(WHAT TO DO)
The records appear below. Set down exactly each line from the one that contains "Expand the background-attachment" through the last, both included.

Segment Open

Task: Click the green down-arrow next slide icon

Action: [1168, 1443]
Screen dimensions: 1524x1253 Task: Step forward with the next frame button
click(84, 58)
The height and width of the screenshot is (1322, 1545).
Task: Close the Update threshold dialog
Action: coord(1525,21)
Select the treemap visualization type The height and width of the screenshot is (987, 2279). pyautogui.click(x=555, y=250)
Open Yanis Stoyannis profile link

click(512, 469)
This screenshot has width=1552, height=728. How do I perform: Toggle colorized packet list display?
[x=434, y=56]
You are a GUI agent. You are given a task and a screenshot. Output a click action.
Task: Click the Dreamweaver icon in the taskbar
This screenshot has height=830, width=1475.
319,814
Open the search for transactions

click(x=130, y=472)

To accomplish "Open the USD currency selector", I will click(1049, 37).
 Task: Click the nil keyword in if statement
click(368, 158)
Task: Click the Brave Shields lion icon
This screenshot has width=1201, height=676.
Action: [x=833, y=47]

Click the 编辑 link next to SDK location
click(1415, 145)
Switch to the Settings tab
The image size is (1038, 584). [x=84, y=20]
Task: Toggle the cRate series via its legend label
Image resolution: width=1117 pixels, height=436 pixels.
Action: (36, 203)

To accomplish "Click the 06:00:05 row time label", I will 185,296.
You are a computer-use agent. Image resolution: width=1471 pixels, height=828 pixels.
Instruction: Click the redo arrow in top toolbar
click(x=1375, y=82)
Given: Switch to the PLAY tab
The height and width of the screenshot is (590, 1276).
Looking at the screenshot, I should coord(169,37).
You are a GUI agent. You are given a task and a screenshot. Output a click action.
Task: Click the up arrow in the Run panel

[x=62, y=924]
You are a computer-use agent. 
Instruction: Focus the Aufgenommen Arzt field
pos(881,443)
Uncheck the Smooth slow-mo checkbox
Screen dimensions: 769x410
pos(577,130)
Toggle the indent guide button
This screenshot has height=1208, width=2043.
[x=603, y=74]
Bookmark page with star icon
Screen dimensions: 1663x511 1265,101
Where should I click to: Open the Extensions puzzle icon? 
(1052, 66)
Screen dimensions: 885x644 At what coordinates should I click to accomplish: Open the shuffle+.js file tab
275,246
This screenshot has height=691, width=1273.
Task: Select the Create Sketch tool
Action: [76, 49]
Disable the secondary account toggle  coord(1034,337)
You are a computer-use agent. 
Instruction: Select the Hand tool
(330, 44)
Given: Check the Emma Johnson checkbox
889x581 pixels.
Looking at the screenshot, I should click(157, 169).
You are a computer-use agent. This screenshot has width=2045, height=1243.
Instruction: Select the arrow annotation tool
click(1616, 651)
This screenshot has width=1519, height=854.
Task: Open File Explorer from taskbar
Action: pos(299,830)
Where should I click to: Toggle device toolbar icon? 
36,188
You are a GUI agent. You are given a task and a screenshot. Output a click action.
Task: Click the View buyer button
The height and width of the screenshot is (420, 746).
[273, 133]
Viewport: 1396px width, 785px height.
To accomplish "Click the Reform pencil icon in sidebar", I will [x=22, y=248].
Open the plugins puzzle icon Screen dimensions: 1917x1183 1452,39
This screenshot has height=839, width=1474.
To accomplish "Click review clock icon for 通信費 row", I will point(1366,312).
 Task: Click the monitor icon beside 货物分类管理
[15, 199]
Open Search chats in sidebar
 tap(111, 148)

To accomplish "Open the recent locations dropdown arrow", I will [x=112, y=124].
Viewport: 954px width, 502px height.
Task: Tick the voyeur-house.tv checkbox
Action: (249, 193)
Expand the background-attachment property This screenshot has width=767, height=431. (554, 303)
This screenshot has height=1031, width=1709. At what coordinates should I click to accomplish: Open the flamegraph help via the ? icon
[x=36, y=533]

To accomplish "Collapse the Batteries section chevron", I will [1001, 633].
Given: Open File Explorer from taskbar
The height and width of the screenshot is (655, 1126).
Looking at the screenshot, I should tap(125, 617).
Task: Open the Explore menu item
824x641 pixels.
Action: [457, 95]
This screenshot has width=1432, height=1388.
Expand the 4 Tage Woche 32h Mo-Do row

Segment Closed

(RESPONSE BOX)
Expand the background-attachment property This screenshot has width=767, height=431. (554, 303)
This screenshot has height=1031, width=1709. At what coordinates should I click to accomplish: Open the flamegraph help via the ? icon
[x=36, y=533]

To accomplish "Collapse the Batteries section chevron", I will [1001, 633].
Given: Open File Explorer from taskbar
The height and width of the screenshot is (655, 1126).
Looking at the screenshot, I should tap(125, 617).
Task: Open the Explore menu item
824x641 pixels.
Action: [457, 95]
This screenshot has width=1432, height=1388.
Expand the 4 Tage Woche 32h Mo-Do row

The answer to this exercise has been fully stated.